Augusta étouffa une exclamation, mais ce fut Christina qui l’interrompit.

— Non ! bredouilla-t-elle. Ce serait stupide.

Elle avait peine à articuler.

— Et injuste ! Rien ne te prouve que Max soit mêlé à cette affaire. Je ne veux pas que tu perturbes nos domestiques. Mère, s’il vous plaît !

— Cela me semble injustifié.

Augusta choisit ses mots avec la plus grande précaution.

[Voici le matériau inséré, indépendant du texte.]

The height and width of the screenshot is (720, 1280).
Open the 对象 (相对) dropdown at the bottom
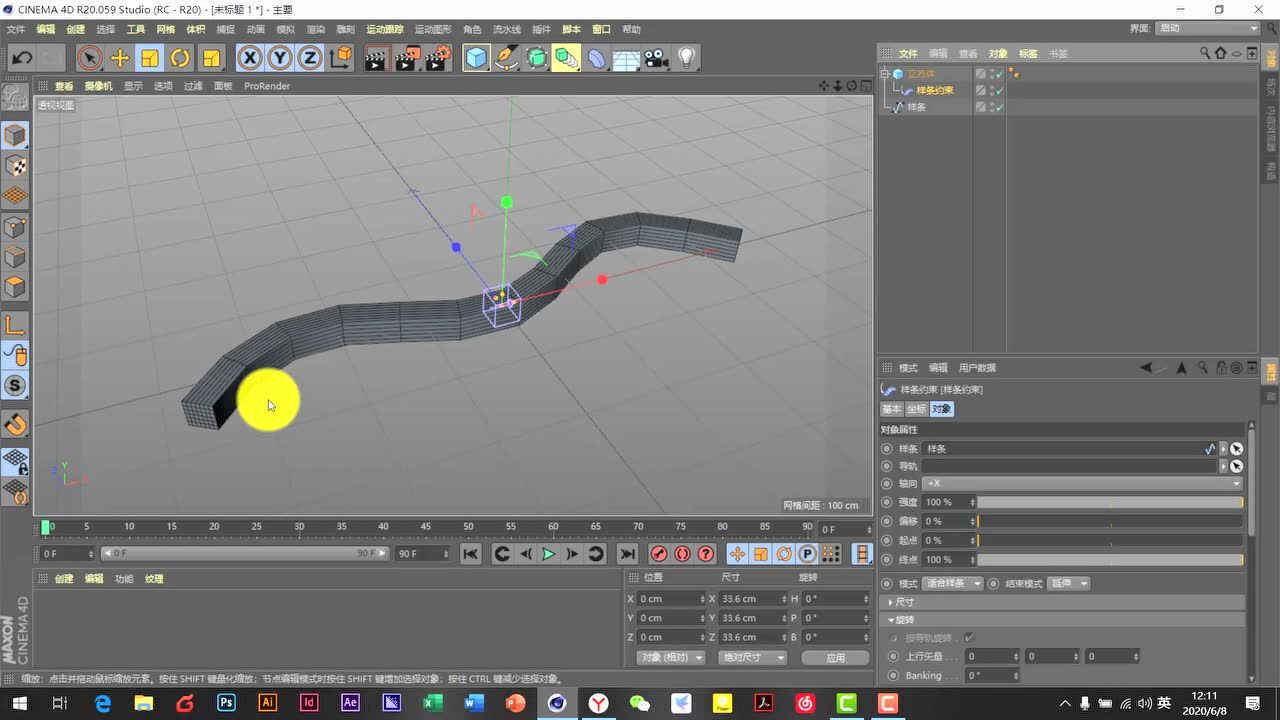[x=670, y=657]
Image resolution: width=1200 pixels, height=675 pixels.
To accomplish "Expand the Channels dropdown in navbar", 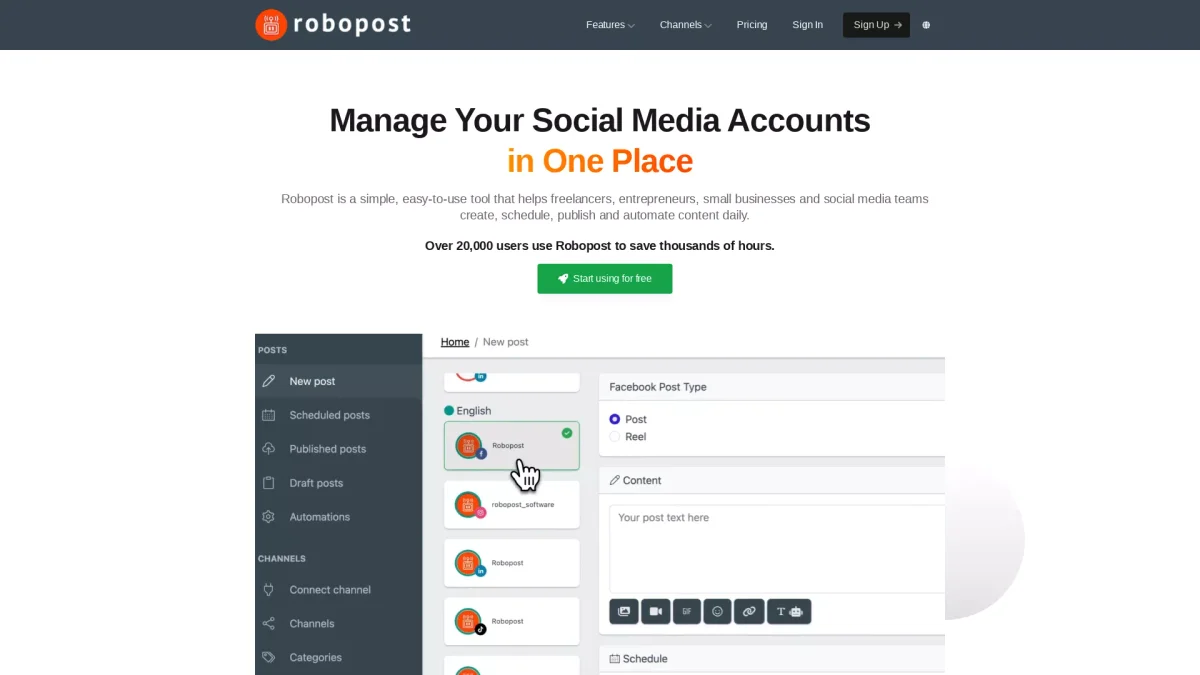I will point(685,25).
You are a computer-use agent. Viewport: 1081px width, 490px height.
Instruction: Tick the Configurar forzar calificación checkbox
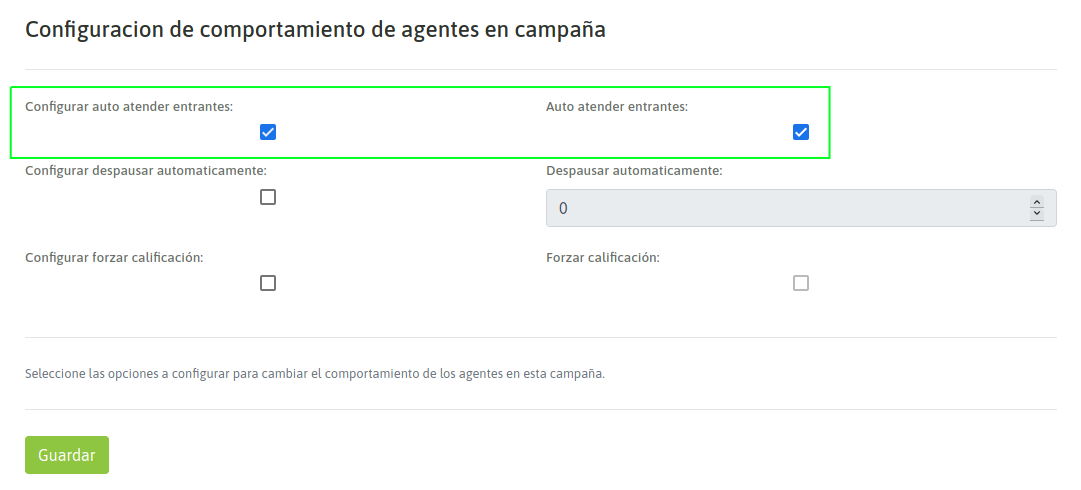tap(268, 283)
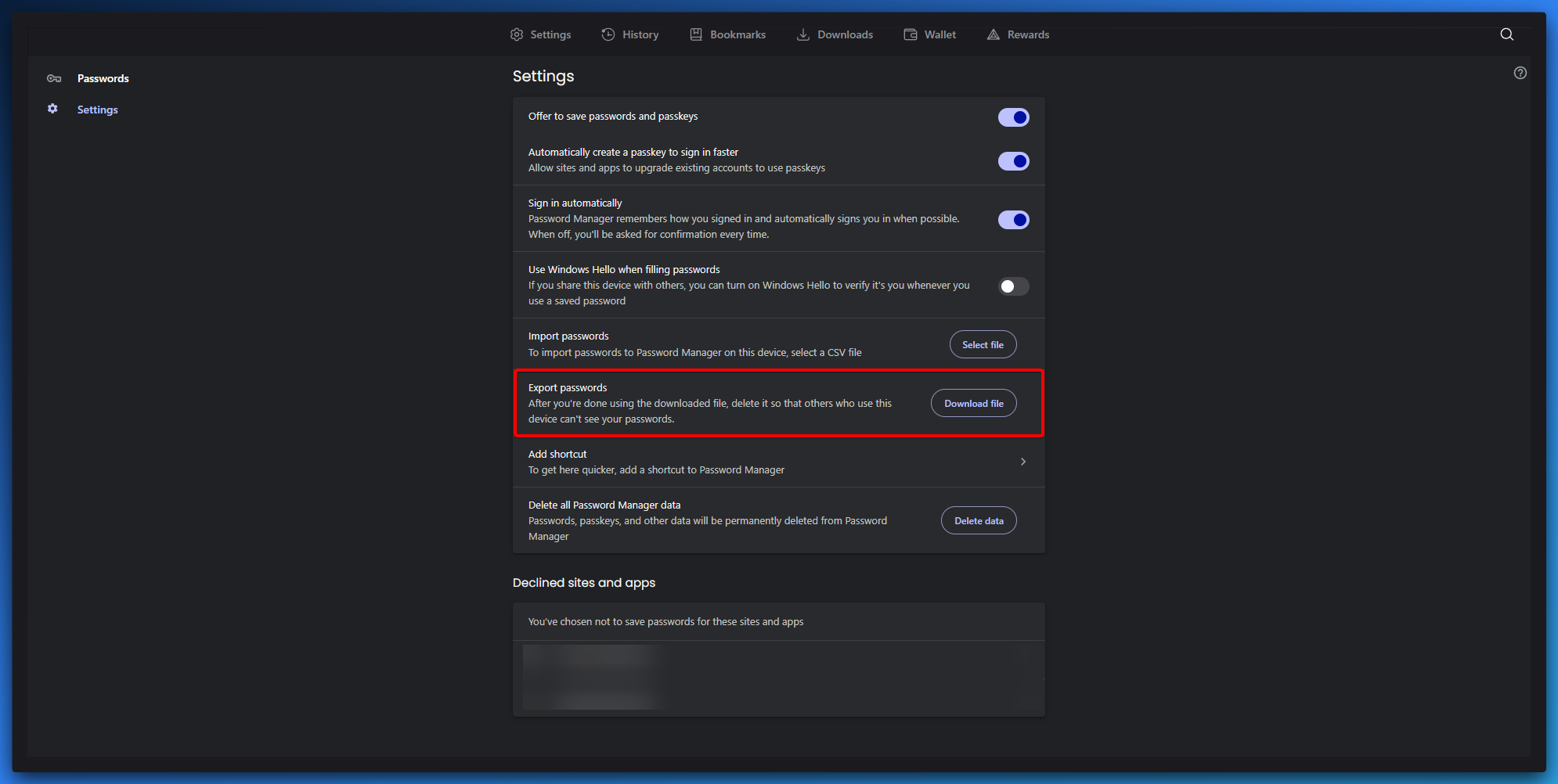Viewport: 1558px width, 784px height.
Task: Click the Wallet icon in top bar
Action: pyautogui.click(x=911, y=34)
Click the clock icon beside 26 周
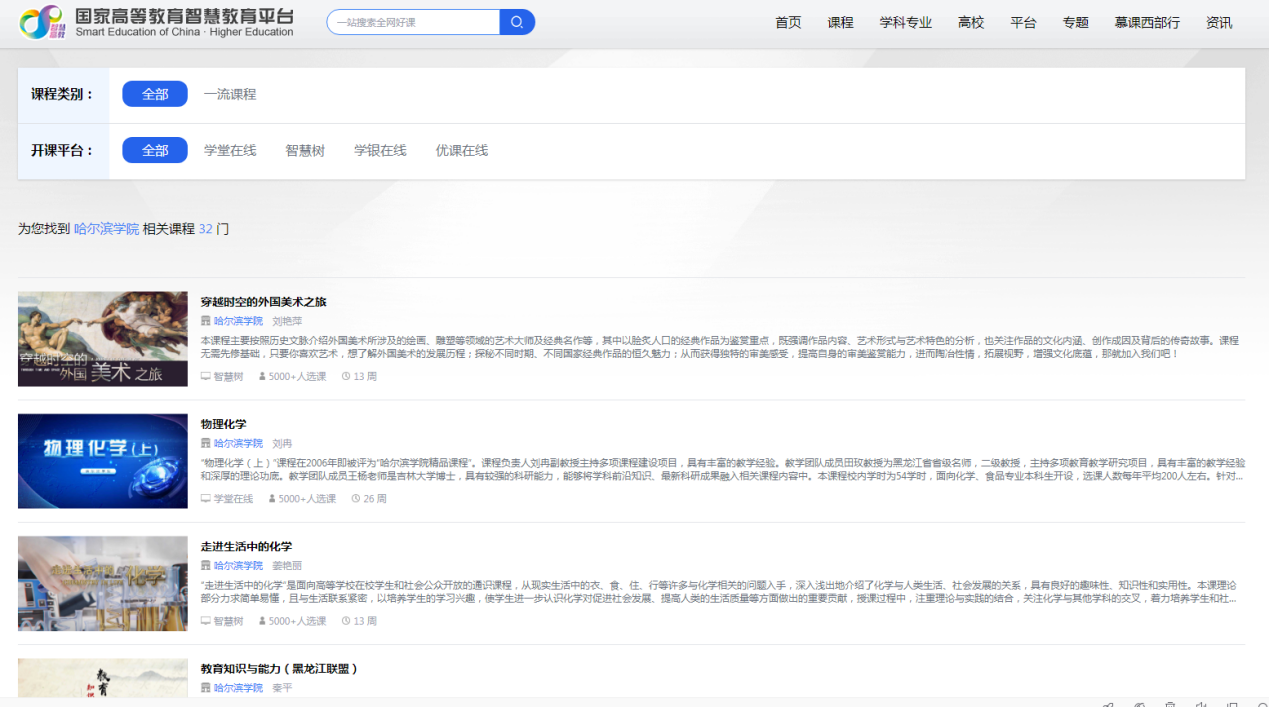 click(x=356, y=499)
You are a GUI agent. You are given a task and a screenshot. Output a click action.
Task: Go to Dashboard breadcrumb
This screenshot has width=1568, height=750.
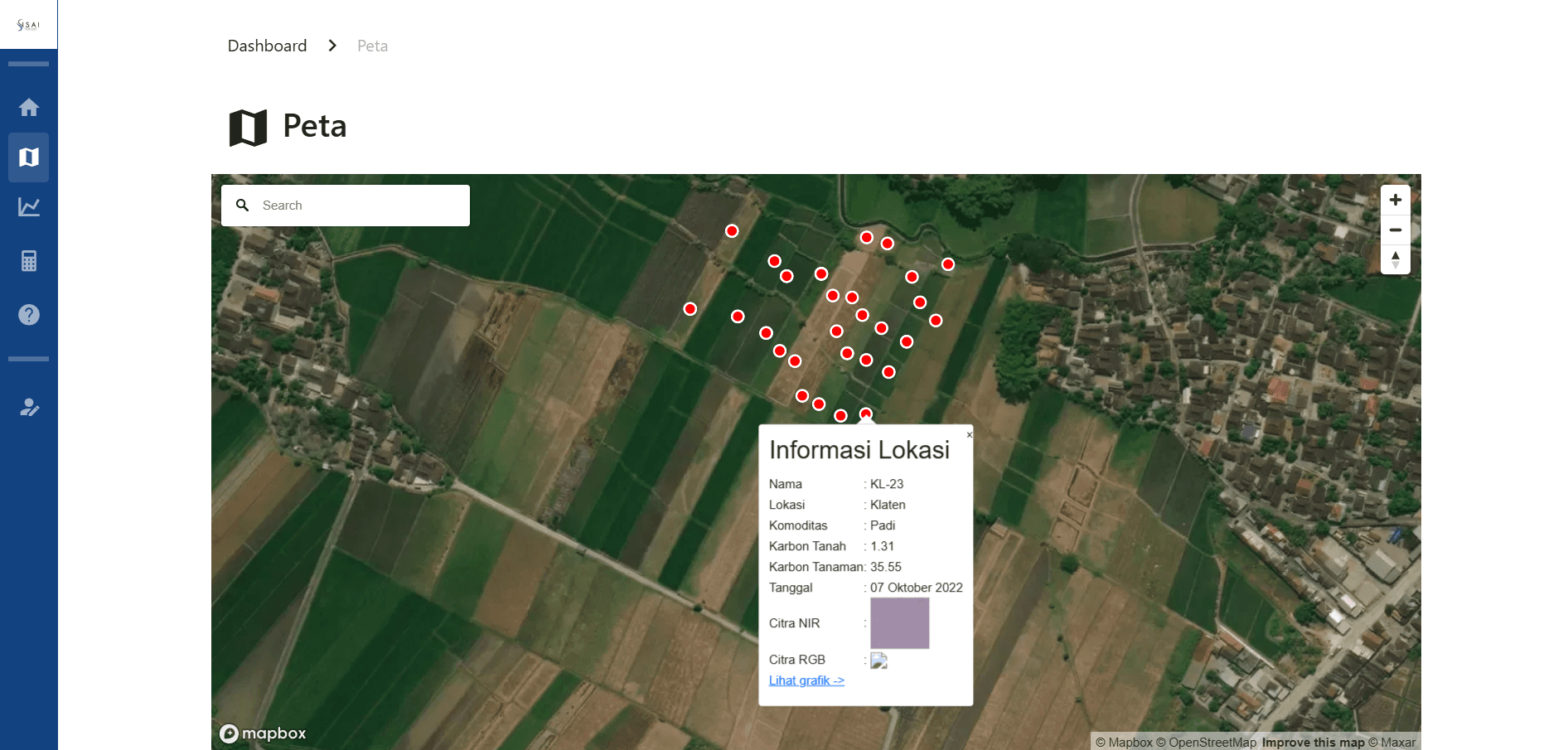pyautogui.click(x=267, y=46)
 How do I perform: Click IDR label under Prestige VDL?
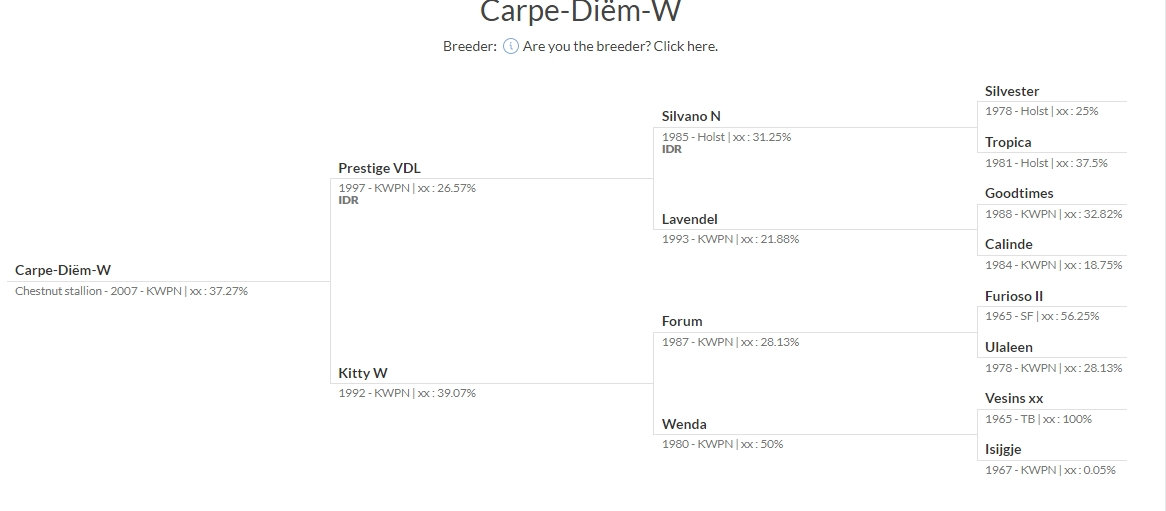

— Avez-vous des raisons de le soupçonner, inspecteur ? Car, si ce n’est pas le cas, je me verrai obligée de vous interdire de harceler mon personnel. Revenez avec des preuves, et vous aurez tout mon appui. Christina respira profondément.

La porte s’ouvrit, et le général entra. Il s’arrêta, surpris.

— Bonjour, monsieur, dit Pitt courtoisement.

— Encore vous ? répliqua Balantyne. Avez-vous découvert quelque chose ?

— Il cherche l’homme, fit Brandy. Il pense que ce pourrait être Max. Il veut lui parler.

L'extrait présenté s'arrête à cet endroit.